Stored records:
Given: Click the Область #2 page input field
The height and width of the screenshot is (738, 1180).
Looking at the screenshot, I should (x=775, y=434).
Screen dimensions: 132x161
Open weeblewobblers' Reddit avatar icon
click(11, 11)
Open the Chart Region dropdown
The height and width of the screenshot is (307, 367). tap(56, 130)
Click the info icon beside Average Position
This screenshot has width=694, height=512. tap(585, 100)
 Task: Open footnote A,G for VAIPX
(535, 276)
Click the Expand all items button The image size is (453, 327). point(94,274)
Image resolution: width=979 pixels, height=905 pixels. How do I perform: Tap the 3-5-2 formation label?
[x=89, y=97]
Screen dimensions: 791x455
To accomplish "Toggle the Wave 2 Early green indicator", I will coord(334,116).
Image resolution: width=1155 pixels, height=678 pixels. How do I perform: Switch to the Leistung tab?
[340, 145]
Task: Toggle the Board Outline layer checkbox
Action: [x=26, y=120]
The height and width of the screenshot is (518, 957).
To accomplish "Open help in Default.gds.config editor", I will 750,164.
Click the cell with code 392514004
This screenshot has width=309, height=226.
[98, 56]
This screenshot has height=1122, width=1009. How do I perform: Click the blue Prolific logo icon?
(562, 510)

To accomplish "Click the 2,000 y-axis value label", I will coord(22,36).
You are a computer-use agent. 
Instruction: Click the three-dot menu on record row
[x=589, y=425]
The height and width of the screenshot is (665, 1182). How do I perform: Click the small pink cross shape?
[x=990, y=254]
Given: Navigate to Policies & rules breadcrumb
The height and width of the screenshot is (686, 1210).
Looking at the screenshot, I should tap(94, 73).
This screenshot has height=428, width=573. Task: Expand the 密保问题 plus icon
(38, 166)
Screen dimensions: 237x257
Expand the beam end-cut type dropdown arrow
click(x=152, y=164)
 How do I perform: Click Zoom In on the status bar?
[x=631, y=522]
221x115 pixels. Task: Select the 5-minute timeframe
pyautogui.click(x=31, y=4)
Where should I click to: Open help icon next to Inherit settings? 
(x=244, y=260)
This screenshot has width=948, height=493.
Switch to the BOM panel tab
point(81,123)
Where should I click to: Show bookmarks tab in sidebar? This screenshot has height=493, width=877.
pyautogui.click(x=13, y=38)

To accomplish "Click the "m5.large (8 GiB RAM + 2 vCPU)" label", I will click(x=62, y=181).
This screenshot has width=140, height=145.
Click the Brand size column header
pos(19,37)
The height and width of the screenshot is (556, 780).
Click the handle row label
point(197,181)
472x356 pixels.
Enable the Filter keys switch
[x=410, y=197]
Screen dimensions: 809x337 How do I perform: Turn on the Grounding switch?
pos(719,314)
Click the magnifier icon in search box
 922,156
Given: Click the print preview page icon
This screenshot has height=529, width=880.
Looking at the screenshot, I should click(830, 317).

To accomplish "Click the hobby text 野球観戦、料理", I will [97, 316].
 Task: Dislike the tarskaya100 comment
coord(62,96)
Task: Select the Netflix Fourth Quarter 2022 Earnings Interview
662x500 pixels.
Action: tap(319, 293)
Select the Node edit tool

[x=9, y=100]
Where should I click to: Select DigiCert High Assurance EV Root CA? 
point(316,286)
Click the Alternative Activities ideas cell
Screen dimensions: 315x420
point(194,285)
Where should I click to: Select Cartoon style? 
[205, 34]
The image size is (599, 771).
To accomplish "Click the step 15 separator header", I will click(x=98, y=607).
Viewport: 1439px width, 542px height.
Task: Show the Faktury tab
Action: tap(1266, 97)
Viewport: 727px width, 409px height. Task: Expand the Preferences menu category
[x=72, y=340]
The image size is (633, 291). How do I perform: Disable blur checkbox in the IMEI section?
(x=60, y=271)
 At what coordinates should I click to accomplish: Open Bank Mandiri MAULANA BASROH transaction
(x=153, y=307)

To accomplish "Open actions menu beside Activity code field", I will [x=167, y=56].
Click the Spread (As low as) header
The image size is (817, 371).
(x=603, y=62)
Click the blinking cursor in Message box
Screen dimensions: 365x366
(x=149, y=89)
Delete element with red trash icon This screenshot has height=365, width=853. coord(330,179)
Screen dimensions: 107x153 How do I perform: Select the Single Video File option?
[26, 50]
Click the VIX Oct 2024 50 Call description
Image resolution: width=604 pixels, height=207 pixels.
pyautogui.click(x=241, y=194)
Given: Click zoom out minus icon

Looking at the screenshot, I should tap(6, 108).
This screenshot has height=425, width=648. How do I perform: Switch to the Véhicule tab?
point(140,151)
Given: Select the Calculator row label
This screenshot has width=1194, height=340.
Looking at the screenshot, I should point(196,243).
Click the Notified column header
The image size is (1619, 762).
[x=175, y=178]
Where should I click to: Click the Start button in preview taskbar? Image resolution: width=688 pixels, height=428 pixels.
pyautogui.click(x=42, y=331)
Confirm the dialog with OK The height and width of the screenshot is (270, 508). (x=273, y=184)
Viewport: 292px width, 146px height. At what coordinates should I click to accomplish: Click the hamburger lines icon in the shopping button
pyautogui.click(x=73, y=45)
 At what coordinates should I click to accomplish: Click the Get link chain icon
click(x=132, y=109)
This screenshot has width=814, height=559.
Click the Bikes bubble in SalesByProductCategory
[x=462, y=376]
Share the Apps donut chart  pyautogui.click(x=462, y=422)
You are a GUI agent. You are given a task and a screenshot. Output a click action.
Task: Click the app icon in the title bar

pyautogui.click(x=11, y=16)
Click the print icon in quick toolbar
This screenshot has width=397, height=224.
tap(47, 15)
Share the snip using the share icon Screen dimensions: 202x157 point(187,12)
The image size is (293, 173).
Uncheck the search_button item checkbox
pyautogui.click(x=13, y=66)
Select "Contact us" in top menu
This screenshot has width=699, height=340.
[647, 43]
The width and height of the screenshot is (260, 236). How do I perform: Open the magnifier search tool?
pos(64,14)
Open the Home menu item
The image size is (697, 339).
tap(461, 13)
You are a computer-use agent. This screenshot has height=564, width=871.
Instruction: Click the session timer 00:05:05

Exercise aim:
In full and without alteration, repeat the records.

Reply to the exercise:
Given: Click the Область #2 page input field
The height and width of the screenshot is (738, 1180).
Looking at the screenshot, I should (x=775, y=434).
Screen dimensions: 132x161
Open weeblewobblers' Reddit avatar icon
click(11, 11)
Open the Chart Region dropdown
The height and width of the screenshot is (307, 367). tap(56, 130)
Click the info icon beside Average Position
This screenshot has width=694, height=512. tap(585, 100)
 Task: Open footnote A,G for VAIPX
(535, 276)
Click the Expand all items button The image size is (453, 327). point(94,274)
Image resolution: width=979 pixels, height=905 pixels. How do I perform: Tap the 3-5-2 formation label?
[x=89, y=97]
Screen dimensions: 791x455
To accomplish "Toggle the Wave 2 Early green indicator", I will coord(334,116).
Image resolution: width=1155 pixels, height=678 pixels. How do I perform: Switch to the Leistung tab?
[340, 145]
Task: Toggle the Board Outline layer checkbox
Action: [x=26, y=120]
The height and width of the screenshot is (518, 957).
To accomplish "Open help in Default.gds.config editor", I will 750,164.
Click the cell with code 392514004
This screenshot has width=309, height=226.
[98, 56]
This screenshot has height=1122, width=1009. How do I perform: Click the blue Prolific logo icon?
(562, 510)

To accomplish "Click the 2,000 y-axis value label", I will coord(22,36).
You are a computer-use agent. 
Instruction: Click the three-dot menu on record row
[x=589, y=425]
The height and width of the screenshot is (665, 1182). How do I perform: Click the small pink cross shape?
[x=990, y=254]
Given: Navigate to Policies & rules breadcrumb
The height and width of the screenshot is (686, 1210).
Looking at the screenshot, I should tap(94, 73).
This screenshot has height=428, width=573. Task: Expand the 密保问题 plus icon
(38, 166)
Screen dimensions: 237x257
Expand the beam end-cut type dropdown arrow
click(x=152, y=164)
 How do I perform: Click Zoom In on the status bar?
[x=631, y=522]
221x115 pixels. Task: Select the 5-minute timeframe
pyautogui.click(x=31, y=4)
Where should I click to: Open help icon next to Inherit settings? 
(x=244, y=260)
This screenshot has width=948, height=493.
Switch to the BOM panel tab
point(81,123)
Where should I click to: Show bookmarks tab in sidebar? This screenshot has height=493, width=877.
pyautogui.click(x=13, y=38)

To accomplish "Click the "m5.large (8 GiB RAM + 2 vCPU)" label", I will click(x=62, y=181).
This screenshot has width=140, height=145.
Click the Brand size column header
pos(19,37)
The height and width of the screenshot is (556, 780).
Click the handle row label
point(197,181)
472x356 pixels.
Enable the Filter keys switch
[x=410, y=197]
Screen dimensions: 809x337 How do I perform: Turn on the Grounding switch?
pos(719,314)
Click the magnifier icon in search box
 922,156
Given: Click the print preview page icon
This screenshot has height=529, width=880.
Looking at the screenshot, I should click(830, 317).

To accomplish "Click the hobby text 野球観戦、料理", I will [97, 316].
 Task: Dislike the tarskaya100 comment
coord(62,96)
Task: Select the Netflix Fourth Quarter 2022 Earnings Interview
662x500 pixels.
Action: tap(319, 293)
Select the Node edit tool

[x=9, y=100]
Where should I click to: Select DigiCert High Assurance EV Root CA? 
point(316,286)
Click the Alternative Activities ideas cell
Screen dimensions: 315x420
point(194,285)
Where should I click to: Select Cartoon style? 
[205, 34]
The image size is (599, 771).
To accomplish "Click the step 15 separator header", I will click(x=98, y=607).
Viewport: 1439px width, 542px height.
Task: Show the Faktury tab
Action: tap(1266, 97)
Viewport: 727px width, 409px height. Task: Expand the Preferences menu category
[x=72, y=340]
The image size is (633, 291). How do I perform: Disable blur checkbox in the IMEI section?
(x=60, y=271)
 At what coordinates should I click to accomplish: Open Bank Mandiri MAULANA BASROH transaction
(x=153, y=307)

To accomplish "Open actions menu beside Activity code field", I will [x=167, y=56].
Click the Spread (As low as) header
The image size is (817, 371).
(x=603, y=62)
Click the blinking cursor in Message box
Screen dimensions: 365x366
(x=149, y=89)
Delete element with red trash icon This screenshot has height=365, width=853. coord(330,179)
Screen dimensions: 107x153 How do I perform: Select the Single Video File option?
[26, 50]
Click the VIX Oct 2024 50 Call description
Image resolution: width=604 pixels, height=207 pixels.
pyautogui.click(x=241, y=194)
Given: Click zoom out minus icon

Looking at the screenshot, I should tap(6, 108).
This screenshot has height=425, width=648. How do I perform: Switch to the Véhicule tab?
point(140,151)
Given: Select the Calculator row label
This screenshot has width=1194, height=340.
Looking at the screenshot, I should point(196,243).
Click the Notified column header
The image size is (1619, 762).
[x=175, y=178]
Where should I click to: Click the Start button in preview taskbar? Image resolution: width=688 pixels, height=428 pixels.
pyautogui.click(x=42, y=331)
Confirm the dialog with OK The height and width of the screenshot is (270, 508). (x=273, y=184)
Viewport: 292px width, 146px height. At what coordinates should I click to accomplish: Click the hamburger lines icon in the shopping button
pyautogui.click(x=73, y=45)
 At what coordinates should I click to accomplish: Click the Get link chain icon
click(x=132, y=109)
This screenshot has width=814, height=559.
Click the Bikes bubble in SalesByProductCategory
[x=462, y=376]
Share the Apps donut chart  pyautogui.click(x=462, y=422)
You are a GUI agent. You are given a task and a screenshot. Output a click action.
Task: Click the app icon in the title bar

pyautogui.click(x=11, y=16)
Click the print icon in quick toolbar
This screenshot has width=397, height=224.
tap(47, 15)
Share the snip using the share icon Screen dimensions: 202x157 point(187,12)
The image size is (293, 173).
Uncheck the search_button item checkbox
pyautogui.click(x=13, y=66)
Select "Contact us" in top menu
This screenshot has width=699, height=340.
[647, 43]
The width and height of the screenshot is (260, 236). How do I perform: Open the magnifier search tool?
pos(64,14)
Open the Home menu item
The image size is (697, 339).
tap(461, 13)
You are a computer-use agent. This screenshot has height=564, width=871.
Instruction: Click the session timer 00:05:05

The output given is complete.